The U.N., he said, wanted to ignore the risk of people in China being tortured or dying of maltreatment in an effort to ensure that China would be elected to the Human Rights Council.
“This is an utter perversion that shows just how pointless the Human Rights Council really is,” said Gallo, who leads the advocacy group Hear Their Cries supporting victims of U.N. abuses.
Reilly's case, like those of many other whistleblowers before her, shows “the utter hypocrisy of every facet of what the U.N. chooses to call its 'justice system,'” Gallo continued, saying it should be a “compulsory Case Study” for anyone who considers the U.N. to be a force for good in the world.

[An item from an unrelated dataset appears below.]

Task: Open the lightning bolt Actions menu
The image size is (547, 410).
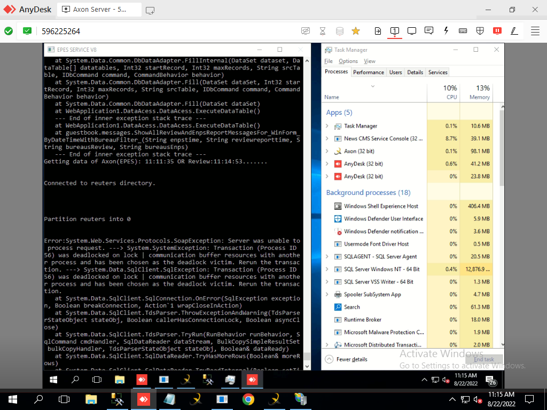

Pointing to the removal of the U.N. judge, Gallo called it “outrageous,” adding that it flies in the face of every principle of justice.
“It is difficult to take such things seriously,” he added.
“It is important to realize that this is not just some minor administrative irrelevance in a back-room of an increasingly dysfunctional bureaucracy,” Gallo concluded. “This is why U.N. staff around the world will not report the number of women and children raped by U.N. personnel. This is why they will not report the corruption or the full extent of human rights abuses in conflict zones, and this is how the rest of the world is kept in the dark about the security situation in many of these countries.”
The Office of the High Commissioner for Human Rights declined to comment when contacted by The Epoch Times about Reilly's accusations.
“Given current litigation on associated claims by Ms. Reilly, it would not be appropriate for the Office to comment further at this time,” said a spokesman in the OHCHR media section.